START Selected excerpt

When I saw the price of a live edge coffee table in a high-end furniture store I knew I would have to win the lottery. And then I realized I won the lottery years ago when my husband showed me his DIY skills. It is the foundation of our shared passion for saving money and taking our builder-grade brownstone in the suburbs home into something on the Upper West side (of our neighborhood).
HOW TO MAKE A LIVE EDGE COFFEE TABLE
For a few hundred dollars (yes hundred-not thousands).
Do you want in on a little secret about how to make a live edge coffee table? It looks incredibly fancy and expensive, but it was so easy to make it almost feels like I cheated.
Seriously, this finished live edge coffee table rivals many high-end furniture stores’ live or raw edge side and coffee tables. And the best part? The only power-tool needed to make this live edge coffee table was a drill to attach the metal legs. Seriously!
My inspiration for this live edge coffee table came from the Arhaus catalog. I shared how I use catalogs for inspiration here.
LIVE EDGE TABLE DETAILS
- Start with a Google search for “live edge slabs” in your area. We found our Russian Olive “species” at a Denver store appropriately named Denver’s Wood Slabs.
- We visited the wood slab warehouse to find a slab that worked best for the dimensions we wanted for our coffee table.
- Tip: Before purchasing make sure to map out the dimensions in the room. We went a little too big with our slab.
- In the warehouse, each slab included details on species and where the tree was located. Most of the Denver slabs are from parks and city streets. The Russian Olive slab we chose was salvaged from a Denver park.
- The Russian Olive wood slab was salvaged from a Denver park. We provided the staff with the approximate dimensions for the coffee table. We arranged to pick up the wood slab after it was cut, planed, and sanded on both sides.
And, that is the best part. For the cost of the slab, the company did all of the work on the front end for us. And, we did not pay the price of a semester’s meal plan to pay for this live edge table.
The table looked beautiful when we picked it up.
Tip: These finished slabs are very heavy. Plan accordingly for transport.

END Selected excerpt
START Dataset content

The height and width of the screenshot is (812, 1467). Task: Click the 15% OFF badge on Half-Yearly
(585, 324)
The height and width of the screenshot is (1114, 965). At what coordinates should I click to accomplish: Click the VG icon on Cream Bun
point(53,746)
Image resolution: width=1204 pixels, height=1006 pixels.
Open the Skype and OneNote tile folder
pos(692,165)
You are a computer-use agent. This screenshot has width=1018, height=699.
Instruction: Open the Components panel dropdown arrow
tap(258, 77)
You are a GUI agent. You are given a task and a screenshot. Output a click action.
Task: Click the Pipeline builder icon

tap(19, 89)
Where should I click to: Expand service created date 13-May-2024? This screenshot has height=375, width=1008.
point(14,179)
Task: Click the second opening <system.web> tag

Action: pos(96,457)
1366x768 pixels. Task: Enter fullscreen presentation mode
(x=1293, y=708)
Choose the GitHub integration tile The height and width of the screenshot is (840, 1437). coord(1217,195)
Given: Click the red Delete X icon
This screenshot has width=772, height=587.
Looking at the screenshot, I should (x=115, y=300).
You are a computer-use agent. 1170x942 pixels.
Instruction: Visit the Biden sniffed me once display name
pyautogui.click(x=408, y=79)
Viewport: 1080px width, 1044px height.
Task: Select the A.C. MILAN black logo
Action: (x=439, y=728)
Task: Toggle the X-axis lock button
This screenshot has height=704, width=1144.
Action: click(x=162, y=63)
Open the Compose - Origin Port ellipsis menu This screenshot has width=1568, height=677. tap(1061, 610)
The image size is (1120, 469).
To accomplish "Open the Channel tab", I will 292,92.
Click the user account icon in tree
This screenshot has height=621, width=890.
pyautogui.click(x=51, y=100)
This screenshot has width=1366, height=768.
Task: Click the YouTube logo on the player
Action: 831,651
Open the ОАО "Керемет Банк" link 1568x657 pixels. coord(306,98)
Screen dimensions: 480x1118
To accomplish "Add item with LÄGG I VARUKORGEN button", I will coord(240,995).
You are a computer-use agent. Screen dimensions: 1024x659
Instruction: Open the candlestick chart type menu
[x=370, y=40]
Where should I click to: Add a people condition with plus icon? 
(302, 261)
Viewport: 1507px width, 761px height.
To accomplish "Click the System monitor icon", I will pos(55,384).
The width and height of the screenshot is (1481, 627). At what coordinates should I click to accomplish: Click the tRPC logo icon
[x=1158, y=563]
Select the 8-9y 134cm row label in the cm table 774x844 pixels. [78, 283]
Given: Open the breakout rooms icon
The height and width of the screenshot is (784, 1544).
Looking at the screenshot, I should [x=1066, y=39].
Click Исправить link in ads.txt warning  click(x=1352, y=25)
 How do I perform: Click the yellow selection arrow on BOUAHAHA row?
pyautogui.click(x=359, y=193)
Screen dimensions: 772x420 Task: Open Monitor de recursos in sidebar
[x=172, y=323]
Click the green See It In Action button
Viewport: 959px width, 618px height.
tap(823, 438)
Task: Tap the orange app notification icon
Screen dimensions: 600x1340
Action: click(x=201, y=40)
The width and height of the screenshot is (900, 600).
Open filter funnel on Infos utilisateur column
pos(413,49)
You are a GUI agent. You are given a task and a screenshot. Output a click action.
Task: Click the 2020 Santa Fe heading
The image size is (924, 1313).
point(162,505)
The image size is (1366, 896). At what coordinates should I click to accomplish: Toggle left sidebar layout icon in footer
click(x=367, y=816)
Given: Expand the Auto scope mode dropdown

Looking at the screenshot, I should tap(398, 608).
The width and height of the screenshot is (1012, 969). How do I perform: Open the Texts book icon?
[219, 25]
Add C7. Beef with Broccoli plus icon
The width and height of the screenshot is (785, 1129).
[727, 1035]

END Dataset content

_List of tasks_:
(1) In the live edge coffee table guide, why is the reader advised to map out the dimensions in the room before purchasing a slab?
(2) Reproduce verbatim the passage in the live edge coffee table guide from "- Tip: Before" up to and including "accordingly for transport.".

_Exercise responses_:
(1) The guide's authors went a little too big with their own slab. Mapping out the dimensions beforehand helps avoid choosing a slab that is too large for the room.

(2)
- Tip: Before purchasing make sure to map out the dimensions in the room. We went a little too big with our slab.
- In the warehouse, each slab included details on species and where the tree was located. Most of the Denver slabs are from parks and city streets. The Russian Olive slab we chose was salvaged from a Denver park.
- The Russian Olive wood slab was salvaged from a Denver park. We provided the staff with the approximate dimensions for the coffee table. We arranged to pick up the wood slab after it was cut, planed, and sanded on both sides.
And, that is the best part. For the cost of the slab, the company did all of the work on the front end for us. And, we did not pay the price of a semester’s meal plan to pay for this live edge table.
The table looked beautiful when we picked it up.
Tip: These finished slabs are very heavy. Plan accordingly for transport.